Steve Scholl is the founder of White Cloud Press in Ashland, OR.

H: When White Cloud was founded in 1993 did you know you wanted to publish in the genre of spiritual inspiration?

S: Originally I wanted to publish books on world religions that were somewhat academic-but not too academic. We started White Cloud in Santa Cruz, but the cost of living was so high we decided to relocate to Ashland.

H: During your presentation in Edwin Battistella’s History of Publishing class you mentioned that Paul Grilley, the author of Yin Yoga, was especially involved with the marketing of the book. Do you work with many authors who understand the importance of entrepreneurship?

S: Yes, authors with a mission and a concept of entrepreneurship are what we look for. There are lots of talented and capable marketing-saavy authors out there with a good message to give the world. We have been lucky enough to work with strong writers who are very active.

H: What is the typical production run of a publication at White Cloud?

S: Usually a minimum of 2,000 and a maximum of 5,000. We hope to sell around 3,000 copies for a book to be successful. It isn’t wise to overprint, plus it’s easy to reprint if the demand is there.

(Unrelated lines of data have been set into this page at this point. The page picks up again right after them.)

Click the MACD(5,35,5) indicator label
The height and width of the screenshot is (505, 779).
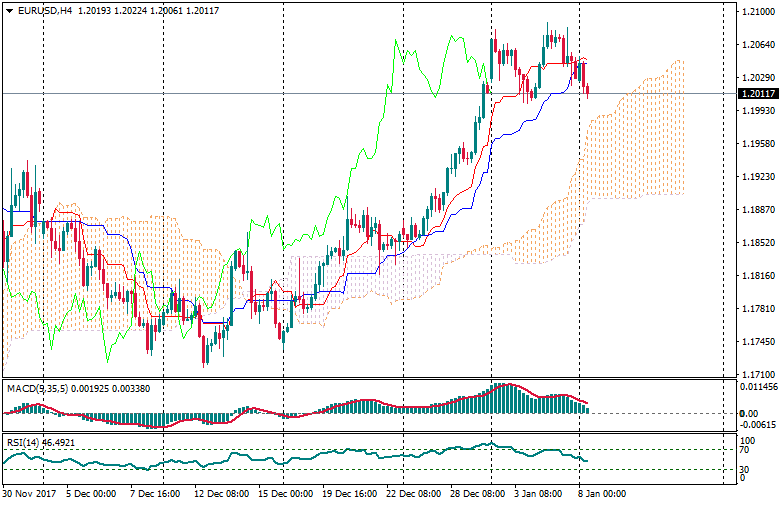tap(39, 388)
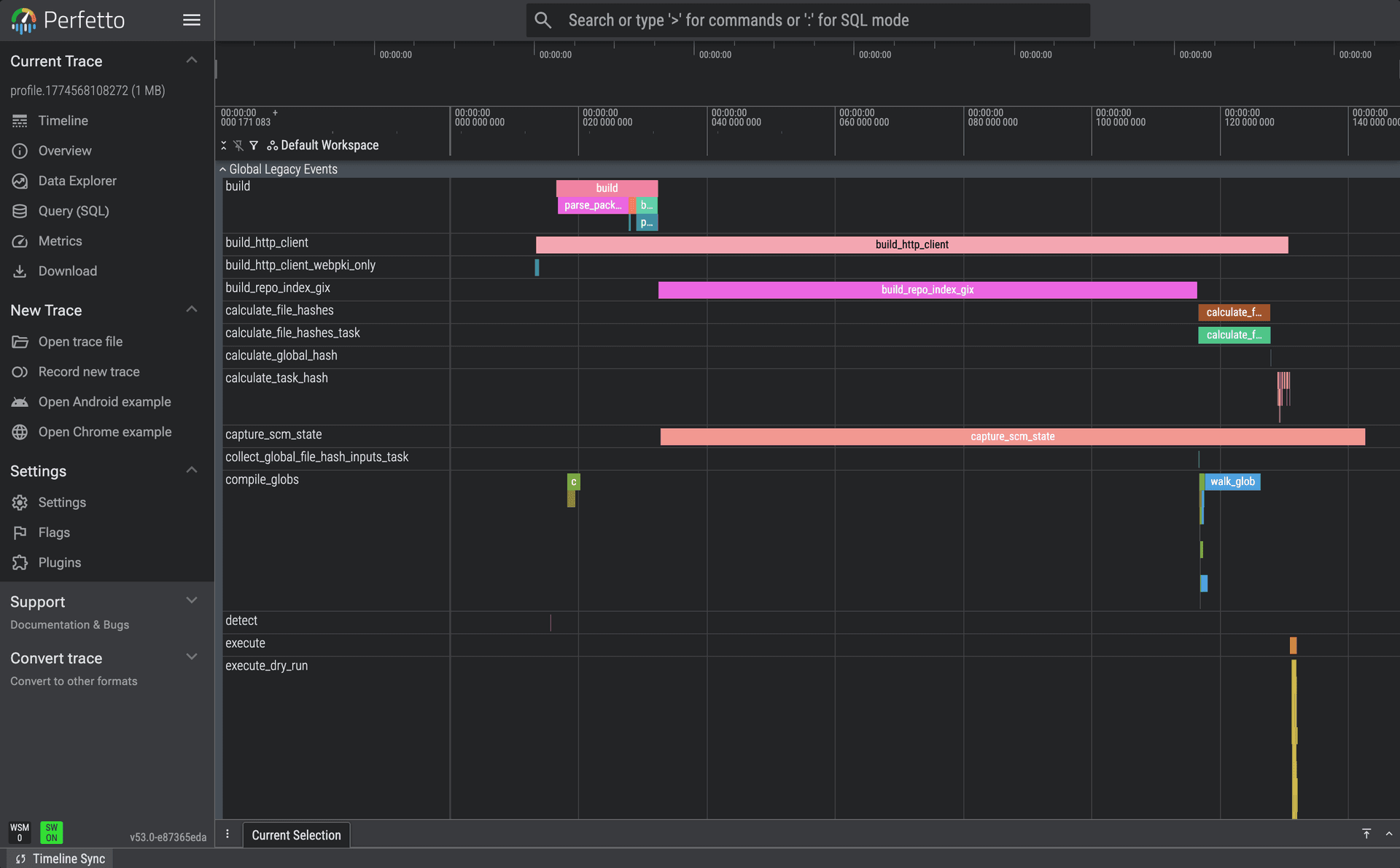Toggle the SW ON service worker indicator
Viewport: 1400px width, 868px height.
51,832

H: What are the most successful books White Cloud has published?

S: Approaching the Quaran and Yin Yoga.

H: How many employees are there at White Cloud?

S: Around four or five full-time employees.

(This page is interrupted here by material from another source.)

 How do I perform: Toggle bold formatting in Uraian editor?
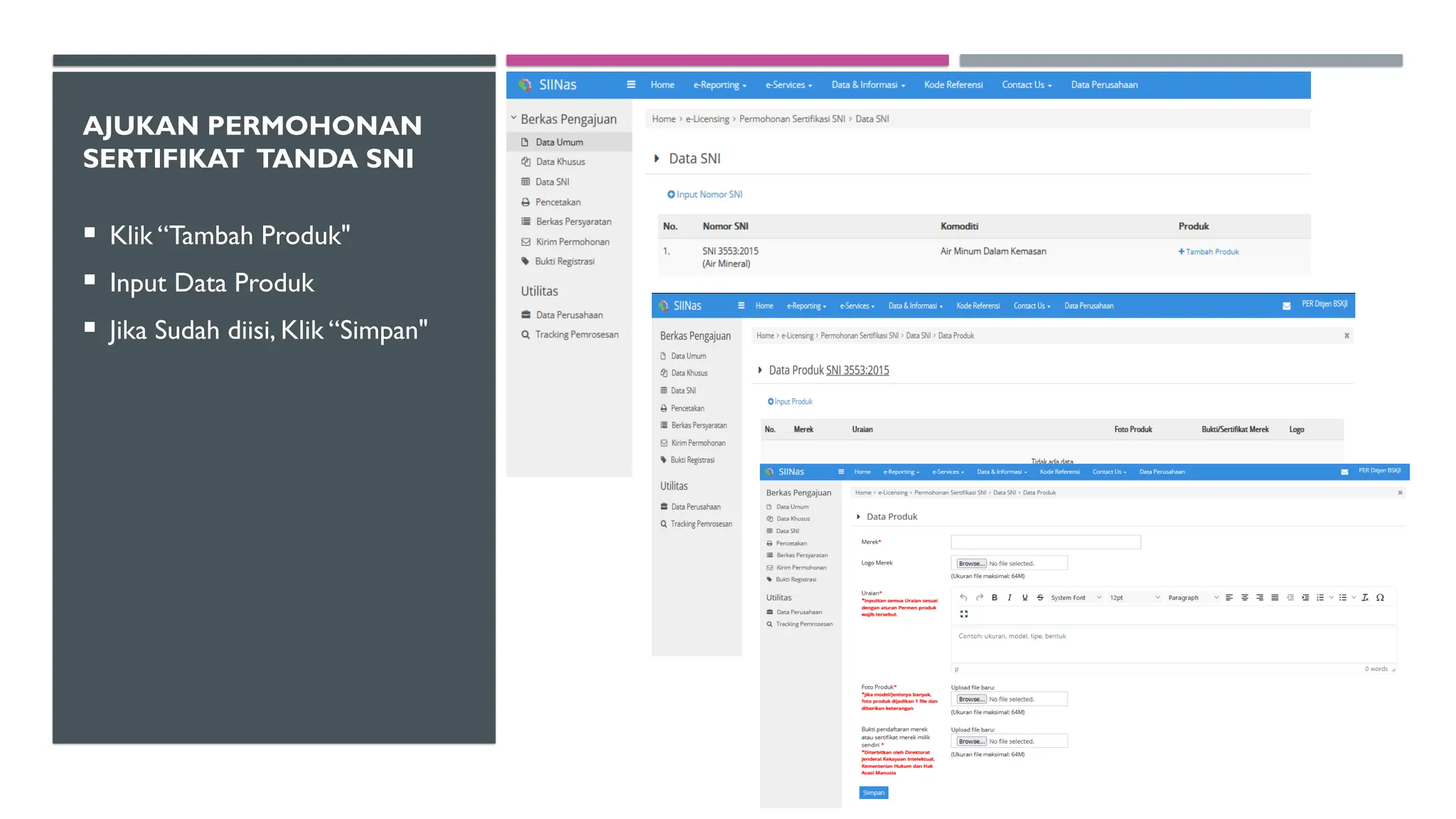click(995, 597)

H: Does White Cloud publish ebooks?

S: Yes. We publish for the iPad, Kindle, Nook, etc…

H: Have you done much writing or have you always wanted to be on the publishing end of the business?

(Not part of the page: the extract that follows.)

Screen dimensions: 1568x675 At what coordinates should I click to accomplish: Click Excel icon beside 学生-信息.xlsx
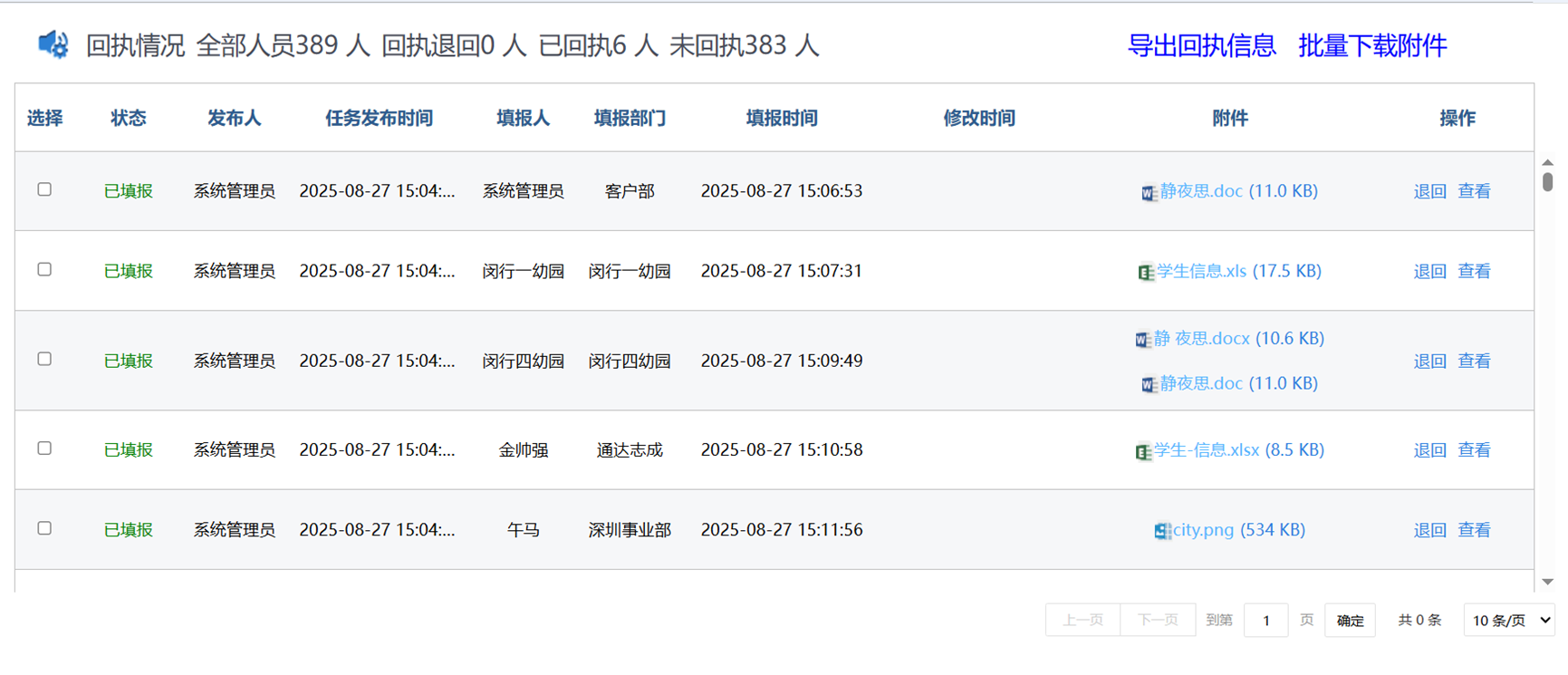(1143, 451)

S: I’ve done a fair amount of writing, but not too much. I’ve published academic papers for magazines such as “The Encyclopedia of Religion” and the Flagship Paper for the United Church of Christ. I’ve also written book reviews for the Oregonian.

H: Has the rise of self-publishing impacted small presses like White Cloud?

S: Yes, somewhat. However, people who don’t use the services of a publisher and editor tend to appear amateur. I think experienced writers can pull off self-publishing because they have a background in the business. Everyone needs an editor though, even editors need editors. I feel fairly secure in our business. We strive to produce books that look like they are out of New York and to help our authors. You can’t get that from self-publishing.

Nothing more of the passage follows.